The DataNode and NodeManager processes can be seen in the Slave node operation
Testing a Hadoop distributed instance first creates a user directory on HDFs: HDFs dfs-mkdir-p/user/hadoop will/usr/local/hadoop/etc/hadoop The configuration files in the file are copied to the distributed file system as input files: HDFs dfs-mkdir inputhdfs dfs-put/usr/local/hadoop/etc/hadoop/*.xml input by viewing the status of the Datanode (accounting for Changes in size), the input file is actually copied to the DataNode. Then you can run the MapReduce job: Hadoop jar/usr/local/hadoop/share/hadoop/mapreduce/hadoop-mapreduce-examples-*.jar grep input Output ' dfs[a-z. + ' Wait for the output to complete after execution:
Hadoop Start command: start-dfs.shstart-yarn.shmr-jobhistory-daemon.sh start Historyserverhadoop shutdown command: stop-dfs.shstop-yarn.shmr-jobhistory-daemon.sh stop Historyserver


PS: If the cluster has one or two units can not start, first try to delete the Hadoop temporary files

Cd/usr/local

sudo rm-r./hadoop/tmp

sudo rm-r./hadoop/logs/*

And then execute

HDFs Namenode-format

Start again


This article refers to the site and experiment successfully:

http://www.powerxing.com/install-hadoop-cluster/

This article is from "Zen Sword as" blog, please be sure to keep this source http://yanconggod.blog.51cto.com/1351649/1884998

Hadoop&spark installation (UP)

Contact Us

The content source of this page is from Internet, which doesn't represent Alibaba Cloud's opinion; products and services mentioned on that page don't have any relationship with Alibaba Cloud. If the content of the page makes you feel confusing, please write us an email, we will handle the problem within 5 days after receiving your email.

If you find any instances of plagiarism from the community, please send an email to: info-contact@alibabacloud.com and provide relevant evidence.
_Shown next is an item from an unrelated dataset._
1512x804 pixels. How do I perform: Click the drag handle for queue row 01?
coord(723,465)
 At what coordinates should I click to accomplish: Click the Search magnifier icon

A staff member will contact you within 5 working days.

A Free Trial That Lets You Build Big!

Start building with 50+ products and up to 12 months usage for Elastic Compute Service

  • Sales Support

    1 on 1 presale consultation

  • After-Sales Support

    24/7 Technical Support 6 Free Tickets per Quarter Faster Response

  • Alibaba Cloud offers highly flexible support services tailored to meet your exact needs.